April 3, 2015
Another round of Joint Finance Committee hearings occurred last Thursday in Reedsburg amid continued controversy over Gov. Scott Walker’s proposed 2015-2017 state budget.
For the last several weeks, crowds have been packing high school and college auditoriums for a chance to testify before a panel of state senators on the budget cuts under the governor’s proposal, including programs supporting adults with long-term care needs and staff reductions in the Wisconsin Department of Corrections. Perhaps the most highly charged debate, however, surrounds cuts to Wisconsin’s public education system. The governor’s budget would reduce educational spending on each public school student by $150 during the first year of the 2015-2017 budget proposal. According to advocacy groups, these cuts would result in school aid reduction in Wisconsin public schools by $127 million and many parents are now voicing concerns about how such changes might affect their children’s quality of education. In combination with revenue caps, budget cuts would force school closings and mergers, teacher layoffs, larger class sizes and reductions in course offerings, programs and services. Should the budget pass, the University of Wisconsin-Madison would also face dramatic reductions in spending, amounting to over $300 million in cuts to the university budget system.

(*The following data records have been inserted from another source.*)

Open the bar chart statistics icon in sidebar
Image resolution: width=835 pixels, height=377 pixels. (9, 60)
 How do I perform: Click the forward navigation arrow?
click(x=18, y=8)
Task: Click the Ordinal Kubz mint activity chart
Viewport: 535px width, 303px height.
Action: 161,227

Many concerns at recent Joint Finance Committee hearings focused in particular on the effect public education cuts would have on minority students. Bob Peterson, President of the Milwaukee Teachers Education Association, spoke at the March 20 hearing at Alverno College in Milwaukee in support of Chapter 220, also known as the Voluntary Student Transfer Program. Under this program, urban minority students are given the opportunity to attend school in suburban districts.
Under the governor’s budget, this program would be on the chopping block. Peterson, who noted Metropolitan Milwaukee’s high black-white segregation, sees the program both as a way for urban minority students to access educational opportunities as well as a way to reduce racial segregation. He sees the cuts as unnecessary, pointing to millions of dollars still funneled into private schools each year by the state government. Dominic Madison, superintendent of Brillion Public Schools, further warned of the effects public education cuts might have on students from districts with higher levels of poverty and fewer viable financial resources. He points out that without sufficient funding from the state level, school districts would be forced to rely on other local financing options, which might lend itself to reserving higher educational quality and opportunity to students in more prosperous areas. “We cannot allow a student’s zip code to be the primary driver of that student’s quality of education,” he said.

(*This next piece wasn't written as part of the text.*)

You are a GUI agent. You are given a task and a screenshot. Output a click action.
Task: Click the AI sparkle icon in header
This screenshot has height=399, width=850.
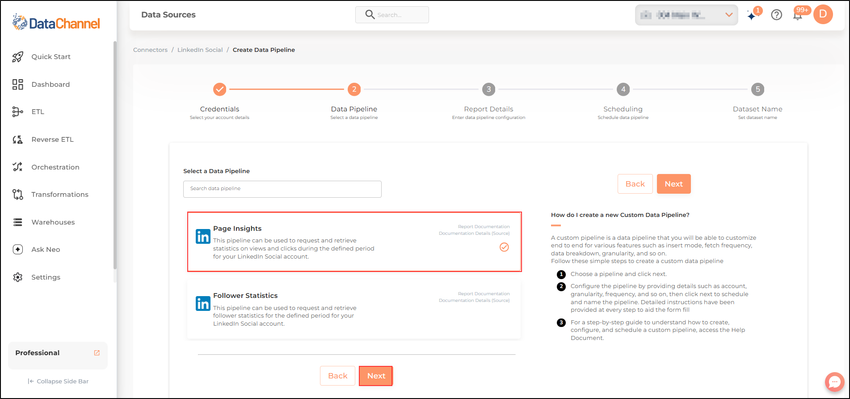(x=752, y=16)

Dr. Darlenne Driver, who also spoke at the March 20 hearing, sees education as a matter of civil rights. She is superintendent of Milwaukee Public Schools, a district composed of 77,000 students, 87 percent of whom are students of color and 84 percent of whom live in poverty. She urged state senators and Wisconsin residents alike to see public education as an investment rather than an expense. “Education is the civil rights issue of our generation,” she said, emphasizing just how important state funding of educational opportunities is to students across the state. Those who will face the biggest impact from cuts in public education are students living in rural and urban districts, whose schools are limited in how they can make up for the loss in public education funding.